Problem statement — Starting at the first line and ending at the line that contains "Action: click(657, 36)", recast the lines as a Markdown table with the columns Row and Line, leaving out any blank lines.

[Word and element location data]
_ _ _ _ _

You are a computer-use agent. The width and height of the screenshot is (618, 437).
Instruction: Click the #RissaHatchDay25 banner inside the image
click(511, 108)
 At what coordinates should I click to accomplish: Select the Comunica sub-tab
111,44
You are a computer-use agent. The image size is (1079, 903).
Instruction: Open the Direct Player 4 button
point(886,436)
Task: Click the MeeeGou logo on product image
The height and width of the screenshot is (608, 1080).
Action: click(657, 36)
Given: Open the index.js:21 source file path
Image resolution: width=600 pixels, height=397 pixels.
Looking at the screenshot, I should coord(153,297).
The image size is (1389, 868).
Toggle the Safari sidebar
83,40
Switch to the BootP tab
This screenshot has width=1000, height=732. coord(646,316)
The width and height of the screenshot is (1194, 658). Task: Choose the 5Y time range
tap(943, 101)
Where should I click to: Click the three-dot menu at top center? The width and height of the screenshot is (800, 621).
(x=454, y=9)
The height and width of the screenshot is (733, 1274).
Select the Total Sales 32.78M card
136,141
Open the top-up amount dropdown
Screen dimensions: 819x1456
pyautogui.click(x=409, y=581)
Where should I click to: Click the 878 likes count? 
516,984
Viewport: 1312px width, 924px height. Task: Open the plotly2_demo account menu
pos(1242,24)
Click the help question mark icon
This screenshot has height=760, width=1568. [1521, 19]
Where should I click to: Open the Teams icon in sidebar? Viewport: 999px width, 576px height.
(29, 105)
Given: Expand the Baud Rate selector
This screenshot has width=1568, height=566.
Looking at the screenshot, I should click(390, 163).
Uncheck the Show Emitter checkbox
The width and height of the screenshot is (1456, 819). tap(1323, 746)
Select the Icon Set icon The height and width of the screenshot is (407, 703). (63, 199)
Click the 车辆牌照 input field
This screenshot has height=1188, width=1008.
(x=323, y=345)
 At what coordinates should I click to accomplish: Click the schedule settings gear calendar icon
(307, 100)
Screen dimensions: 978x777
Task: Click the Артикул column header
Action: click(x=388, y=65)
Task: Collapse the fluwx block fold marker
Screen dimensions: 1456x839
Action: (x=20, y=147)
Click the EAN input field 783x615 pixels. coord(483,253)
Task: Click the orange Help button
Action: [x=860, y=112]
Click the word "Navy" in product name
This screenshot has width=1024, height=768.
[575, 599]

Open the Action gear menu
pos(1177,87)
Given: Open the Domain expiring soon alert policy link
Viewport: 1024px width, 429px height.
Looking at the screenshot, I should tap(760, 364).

_ _ _ _ _

Complete response —
| Row | Line |
|---|---|
| 1 | You are a computer-use agent. The width and height of the screenshot is (618, 437). |
| 2 | Instruction: Click the #RissaHatchDay25 banner inside the image |
| 3 | click(511, 108) |
| 4 |  At what coordinates should I click to accomplish: Select the Comunica sub-tab |
| 5 | 111,44 |
| 6 | You are a computer-use agent. The image size is (1079, 903). |
| 7 | Instruction: Open the Direct Player 4 button |
| 8 | point(886,436) |
| 9 | Task: Click the MeeeGou logo on product image |
| 10 | The height and width of the screenshot is (608, 1080). |
| 11 | Action: click(657, 36) |